# DOCUMENT SEGMENT
Health Savings Accounts (HSA) can be invested in the stock market. Over a long enough time horizon, stocks have better rates of return than other investment classes as they have more risk. The idea is that in most years, most people barely touch the medical system so savings can be built up during good years to pay for rare but expensive years in the future.
This same type of logic applies if one is savings for college for a fourth grader or if one is saving for retirement as a mid-career professional. In both cases, the time horizon is long enough that a bad dip is probably going to be long run noise on an upward sloping line of returns. In both cases, the end date is fairly predictable and far enough in the future for intermediate and long run trends to dominate short run swings. As that predictable end-date gets closer, people will often rotate their assets into lower risk and lower return sectors.
Most people who have been diagnosed with cancer today were not planning to be told that they are facing the chance to max out their deductible and incur thousands of dollars of non-covered out of pocket expenses due to lost wages and non-medical accomodations.

# TASK
Write the next part of the piece on investing Health Savings Account funds in the stock market, continuing after its final sentence.

# SUPPLIED INFORMATION
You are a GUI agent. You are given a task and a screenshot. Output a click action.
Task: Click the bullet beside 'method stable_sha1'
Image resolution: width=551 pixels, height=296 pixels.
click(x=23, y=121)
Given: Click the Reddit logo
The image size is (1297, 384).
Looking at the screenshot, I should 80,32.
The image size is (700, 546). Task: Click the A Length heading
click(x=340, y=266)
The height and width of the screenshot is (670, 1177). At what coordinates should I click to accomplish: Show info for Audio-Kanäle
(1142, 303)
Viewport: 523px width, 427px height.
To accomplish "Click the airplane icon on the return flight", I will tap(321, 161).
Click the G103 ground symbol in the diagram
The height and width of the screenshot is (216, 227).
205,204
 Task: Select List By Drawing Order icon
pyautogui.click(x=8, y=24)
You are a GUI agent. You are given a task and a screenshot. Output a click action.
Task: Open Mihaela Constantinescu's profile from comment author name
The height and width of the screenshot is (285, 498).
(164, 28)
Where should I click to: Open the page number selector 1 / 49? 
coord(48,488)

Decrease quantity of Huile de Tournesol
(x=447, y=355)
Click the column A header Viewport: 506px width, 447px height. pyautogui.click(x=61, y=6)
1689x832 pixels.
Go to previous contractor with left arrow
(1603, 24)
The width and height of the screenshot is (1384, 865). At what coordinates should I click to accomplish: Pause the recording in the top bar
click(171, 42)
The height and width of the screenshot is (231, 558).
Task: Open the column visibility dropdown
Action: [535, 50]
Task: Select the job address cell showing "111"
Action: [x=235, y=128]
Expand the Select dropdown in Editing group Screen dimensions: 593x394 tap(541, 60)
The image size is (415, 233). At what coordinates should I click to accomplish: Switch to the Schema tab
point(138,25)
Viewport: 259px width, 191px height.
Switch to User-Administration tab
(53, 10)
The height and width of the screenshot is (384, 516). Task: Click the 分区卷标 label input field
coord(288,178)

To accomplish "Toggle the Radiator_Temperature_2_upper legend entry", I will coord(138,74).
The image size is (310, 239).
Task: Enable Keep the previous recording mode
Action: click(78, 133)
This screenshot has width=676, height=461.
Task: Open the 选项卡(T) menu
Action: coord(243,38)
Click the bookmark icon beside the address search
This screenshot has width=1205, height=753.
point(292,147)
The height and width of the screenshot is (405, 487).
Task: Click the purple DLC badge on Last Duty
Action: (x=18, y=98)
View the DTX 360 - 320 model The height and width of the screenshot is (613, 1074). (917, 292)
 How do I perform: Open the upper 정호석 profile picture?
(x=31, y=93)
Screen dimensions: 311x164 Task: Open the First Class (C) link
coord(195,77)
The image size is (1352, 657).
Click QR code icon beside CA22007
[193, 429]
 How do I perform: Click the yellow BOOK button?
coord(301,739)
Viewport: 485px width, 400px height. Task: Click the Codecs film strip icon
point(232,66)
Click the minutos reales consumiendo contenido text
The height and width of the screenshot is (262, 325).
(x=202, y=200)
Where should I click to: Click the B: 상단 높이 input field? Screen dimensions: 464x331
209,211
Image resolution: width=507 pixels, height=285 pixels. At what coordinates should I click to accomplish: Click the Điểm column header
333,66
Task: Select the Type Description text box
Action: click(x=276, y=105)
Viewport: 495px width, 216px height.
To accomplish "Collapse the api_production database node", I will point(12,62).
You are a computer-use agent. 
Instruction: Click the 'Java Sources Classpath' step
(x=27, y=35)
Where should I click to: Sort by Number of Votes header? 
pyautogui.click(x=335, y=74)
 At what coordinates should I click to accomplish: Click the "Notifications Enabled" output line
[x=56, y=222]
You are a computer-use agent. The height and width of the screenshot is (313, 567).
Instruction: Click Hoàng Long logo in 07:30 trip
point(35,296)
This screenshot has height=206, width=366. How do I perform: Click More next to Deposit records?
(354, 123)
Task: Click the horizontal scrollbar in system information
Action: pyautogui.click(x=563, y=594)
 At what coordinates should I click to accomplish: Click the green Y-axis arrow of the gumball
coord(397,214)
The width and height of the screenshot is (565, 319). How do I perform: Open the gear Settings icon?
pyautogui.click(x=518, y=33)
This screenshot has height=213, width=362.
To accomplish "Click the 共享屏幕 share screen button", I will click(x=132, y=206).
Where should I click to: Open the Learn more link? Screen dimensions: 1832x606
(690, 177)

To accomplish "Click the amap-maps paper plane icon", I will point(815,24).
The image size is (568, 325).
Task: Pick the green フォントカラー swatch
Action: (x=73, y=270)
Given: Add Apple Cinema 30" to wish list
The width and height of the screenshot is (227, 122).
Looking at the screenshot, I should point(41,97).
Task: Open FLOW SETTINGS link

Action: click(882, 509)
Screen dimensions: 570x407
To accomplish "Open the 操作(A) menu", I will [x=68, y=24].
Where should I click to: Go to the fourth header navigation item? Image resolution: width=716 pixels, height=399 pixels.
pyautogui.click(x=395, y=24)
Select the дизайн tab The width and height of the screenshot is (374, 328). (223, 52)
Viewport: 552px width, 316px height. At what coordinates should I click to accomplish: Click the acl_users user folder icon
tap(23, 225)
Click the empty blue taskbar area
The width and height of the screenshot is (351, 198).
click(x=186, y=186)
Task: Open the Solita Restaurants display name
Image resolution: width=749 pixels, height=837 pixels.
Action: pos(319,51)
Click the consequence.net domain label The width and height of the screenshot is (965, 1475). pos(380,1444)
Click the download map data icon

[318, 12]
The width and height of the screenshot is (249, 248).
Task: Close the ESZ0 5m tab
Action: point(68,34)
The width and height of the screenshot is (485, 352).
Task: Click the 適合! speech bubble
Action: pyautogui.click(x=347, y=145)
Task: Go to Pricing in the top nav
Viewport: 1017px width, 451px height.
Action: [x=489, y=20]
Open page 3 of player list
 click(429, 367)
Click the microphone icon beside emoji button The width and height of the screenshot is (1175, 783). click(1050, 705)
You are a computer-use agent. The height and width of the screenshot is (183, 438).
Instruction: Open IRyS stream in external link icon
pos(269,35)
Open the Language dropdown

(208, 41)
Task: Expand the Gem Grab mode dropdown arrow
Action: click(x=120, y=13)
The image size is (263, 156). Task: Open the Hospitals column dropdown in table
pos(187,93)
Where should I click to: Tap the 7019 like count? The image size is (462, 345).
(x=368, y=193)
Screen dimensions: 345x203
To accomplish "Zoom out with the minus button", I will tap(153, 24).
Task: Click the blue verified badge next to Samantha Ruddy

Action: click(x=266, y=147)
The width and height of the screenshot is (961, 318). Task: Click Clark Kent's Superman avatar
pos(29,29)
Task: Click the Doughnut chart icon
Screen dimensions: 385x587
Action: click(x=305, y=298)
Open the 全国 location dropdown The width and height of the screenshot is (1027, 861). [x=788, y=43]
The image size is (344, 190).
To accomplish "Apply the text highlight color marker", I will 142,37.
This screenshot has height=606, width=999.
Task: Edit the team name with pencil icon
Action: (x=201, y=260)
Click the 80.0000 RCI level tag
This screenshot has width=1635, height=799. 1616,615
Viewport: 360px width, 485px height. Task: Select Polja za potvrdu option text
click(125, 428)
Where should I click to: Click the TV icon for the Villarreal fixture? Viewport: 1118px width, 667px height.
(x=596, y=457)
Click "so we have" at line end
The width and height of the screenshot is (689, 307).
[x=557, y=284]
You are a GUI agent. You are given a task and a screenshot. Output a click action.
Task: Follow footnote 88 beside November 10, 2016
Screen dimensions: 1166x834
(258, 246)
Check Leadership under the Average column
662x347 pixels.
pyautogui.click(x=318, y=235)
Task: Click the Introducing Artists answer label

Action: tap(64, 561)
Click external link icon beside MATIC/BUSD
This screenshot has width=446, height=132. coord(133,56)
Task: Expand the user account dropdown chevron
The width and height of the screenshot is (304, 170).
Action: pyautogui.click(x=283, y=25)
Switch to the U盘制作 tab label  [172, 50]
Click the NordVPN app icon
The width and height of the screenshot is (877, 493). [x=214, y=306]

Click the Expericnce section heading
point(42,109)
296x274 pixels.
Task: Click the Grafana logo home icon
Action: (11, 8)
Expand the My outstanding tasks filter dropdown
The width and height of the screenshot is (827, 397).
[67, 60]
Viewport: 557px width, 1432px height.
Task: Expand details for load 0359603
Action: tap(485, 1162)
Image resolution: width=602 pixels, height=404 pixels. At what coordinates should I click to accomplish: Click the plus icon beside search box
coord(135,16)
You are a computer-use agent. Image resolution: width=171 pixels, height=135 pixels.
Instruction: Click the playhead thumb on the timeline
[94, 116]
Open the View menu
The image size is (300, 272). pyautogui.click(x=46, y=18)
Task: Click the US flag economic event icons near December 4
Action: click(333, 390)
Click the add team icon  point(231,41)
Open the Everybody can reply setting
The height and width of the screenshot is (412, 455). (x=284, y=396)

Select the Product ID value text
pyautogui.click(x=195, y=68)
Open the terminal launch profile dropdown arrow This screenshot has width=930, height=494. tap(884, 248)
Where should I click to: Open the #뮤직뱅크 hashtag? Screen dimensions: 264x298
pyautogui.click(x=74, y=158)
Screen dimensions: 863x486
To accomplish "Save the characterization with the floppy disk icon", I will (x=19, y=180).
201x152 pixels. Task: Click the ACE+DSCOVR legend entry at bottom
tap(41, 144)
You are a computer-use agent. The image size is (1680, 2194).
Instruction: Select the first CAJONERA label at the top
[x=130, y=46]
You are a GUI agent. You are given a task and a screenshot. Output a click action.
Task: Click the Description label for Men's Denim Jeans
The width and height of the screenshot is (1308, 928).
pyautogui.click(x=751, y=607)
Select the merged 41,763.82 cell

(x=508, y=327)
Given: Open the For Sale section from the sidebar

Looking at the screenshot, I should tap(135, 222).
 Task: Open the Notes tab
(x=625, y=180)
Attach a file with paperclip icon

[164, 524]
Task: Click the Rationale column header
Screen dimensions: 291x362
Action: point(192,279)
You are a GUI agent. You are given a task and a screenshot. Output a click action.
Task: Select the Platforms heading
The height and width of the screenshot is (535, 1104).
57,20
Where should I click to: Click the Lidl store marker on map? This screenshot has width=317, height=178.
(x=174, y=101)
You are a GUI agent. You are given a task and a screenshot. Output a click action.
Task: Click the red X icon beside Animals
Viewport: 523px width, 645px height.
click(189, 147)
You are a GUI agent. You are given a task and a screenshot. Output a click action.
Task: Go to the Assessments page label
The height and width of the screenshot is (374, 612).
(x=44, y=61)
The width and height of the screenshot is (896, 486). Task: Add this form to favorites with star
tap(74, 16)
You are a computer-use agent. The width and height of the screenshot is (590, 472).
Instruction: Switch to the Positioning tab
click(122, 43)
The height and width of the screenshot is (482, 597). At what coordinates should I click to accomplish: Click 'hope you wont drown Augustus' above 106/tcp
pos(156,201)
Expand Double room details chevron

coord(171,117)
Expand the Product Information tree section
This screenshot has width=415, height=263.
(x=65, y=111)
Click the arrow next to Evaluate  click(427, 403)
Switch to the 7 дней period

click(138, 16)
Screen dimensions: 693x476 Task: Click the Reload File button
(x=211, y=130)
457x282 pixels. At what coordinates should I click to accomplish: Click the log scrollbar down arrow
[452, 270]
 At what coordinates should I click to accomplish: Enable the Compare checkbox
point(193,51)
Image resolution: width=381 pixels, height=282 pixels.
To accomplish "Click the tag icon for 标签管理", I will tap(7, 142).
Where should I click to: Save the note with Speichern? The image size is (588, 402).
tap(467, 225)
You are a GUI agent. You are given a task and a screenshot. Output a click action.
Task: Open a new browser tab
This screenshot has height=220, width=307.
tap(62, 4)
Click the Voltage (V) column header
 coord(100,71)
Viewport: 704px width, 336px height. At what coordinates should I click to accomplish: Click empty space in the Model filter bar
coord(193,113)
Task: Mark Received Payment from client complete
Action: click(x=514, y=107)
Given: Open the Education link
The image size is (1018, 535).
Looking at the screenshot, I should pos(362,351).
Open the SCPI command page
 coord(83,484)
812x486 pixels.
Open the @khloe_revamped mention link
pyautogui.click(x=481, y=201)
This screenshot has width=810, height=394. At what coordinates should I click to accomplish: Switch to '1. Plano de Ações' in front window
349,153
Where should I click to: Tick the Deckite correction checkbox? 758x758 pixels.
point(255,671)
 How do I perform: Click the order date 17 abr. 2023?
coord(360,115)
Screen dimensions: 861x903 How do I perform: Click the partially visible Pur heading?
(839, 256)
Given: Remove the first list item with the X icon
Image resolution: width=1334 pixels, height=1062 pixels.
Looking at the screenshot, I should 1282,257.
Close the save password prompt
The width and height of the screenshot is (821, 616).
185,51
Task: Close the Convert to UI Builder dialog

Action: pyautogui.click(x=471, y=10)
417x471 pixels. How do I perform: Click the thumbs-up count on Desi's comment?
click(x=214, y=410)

# RESULT OF THE TASK
Most people who have been hit by a car today were not intended for that to happen.
So what happens when the HSA that was sufficient to cover the deductible a week ago is in the middle of a bad short run swing down?
1,000 here, 1,000 there, pretty soon you’re talking about REAL losses… https://t.co/uBijefOAEJ
— Charles Gaba (@charles_gaba) February 8, 2018
For the people who ex-ante are lucky and healthy, this does not matter as long run trends will probably dominate. For the people who have consistent high cost chronic diseases, this does not matter either as an HSA is merely a tax device for current income. For people who had no savings, it does not matter either, but for people who had some small assets in an HSA and had bad luck., their luck just got a whole lot worse due to timing issues outside of their control.